# Dinner and a dessert on the Weber



## Green Hornet (Aug 1, 2006)

Made a lil 1lb TriTip



Asparagus,Portabello, Yellow Squash



For dessert I threw on Apples and bannanas


----------



## Green Hornet (Aug 1, 2006)

Done!



Put the apples and bananas over bryers vanilla...Annnnnnnnnnd Weeeeeeeeeeeeeeeeee!!!!!!!!!!!!!!


----------



## Guest (Aug 1, 2006)

Oh yeaaaahhh!!  =P~


----------



## Finney (Aug 1, 2006)

Howz 'bout bring'n me some that dessert. =P~


----------



## Puff1 (Aug 1, 2006)

G.H., I always know if we haven't heard from you for a while, you'll always have the grand entrance back =D>  =D>  =D> 

Damn that looks good =P~


----------



## Green Hornet (Aug 1, 2006)

Puff said:
			
		

> G.H., I always know if we haven't heard from you for a while, you'll always have the grand entrance back =D>  =D>  =D>
> 
> Damn that looks good =P~


Had the wifey's outlaws come down from Missouri and we went to Universal for a couple days.

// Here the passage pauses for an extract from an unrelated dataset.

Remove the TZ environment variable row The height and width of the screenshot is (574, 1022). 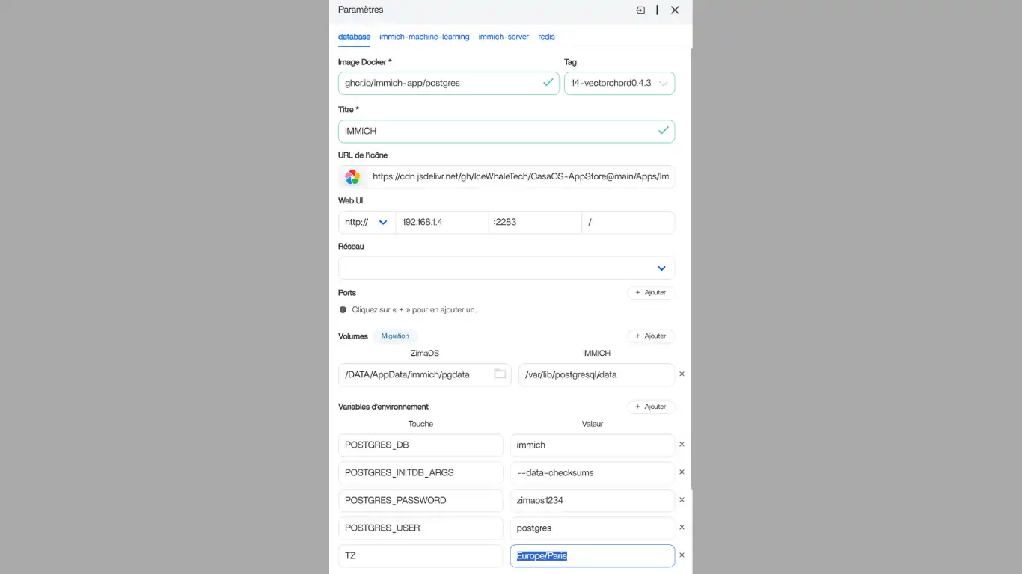[682, 555]
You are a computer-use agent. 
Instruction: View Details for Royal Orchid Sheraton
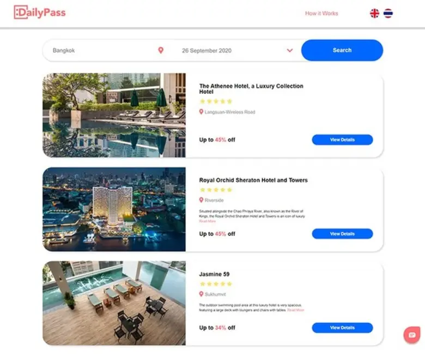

I am the 3rd from the right. Sopping wet!
Me and the Mrs. headed to the hotel


----------



## Puff1 (Aug 1, 2006)

Were headed there next year, can't wait!
Looks like you had a blast :!:

P.S. You call them "outlaws" too huh :grin:


----------



## Cliff H. (Aug 1, 2006)

Very nice meal GH.  Glad you had a good time.


----------



## Green Hornet (Aug 1, 2006)

While they were here I grilled up some chops for them



I found out the hard way if you feed them like this they don't want to leave :!:


----------



## Puff1 (Aug 1, 2006)

Happens everytime #-o 
Chops look good, nice grill marks =P~


----------



## wittdog (Aug 2, 2006)

Just when you think it can't get any better...GH you out do yourself... =D>


----------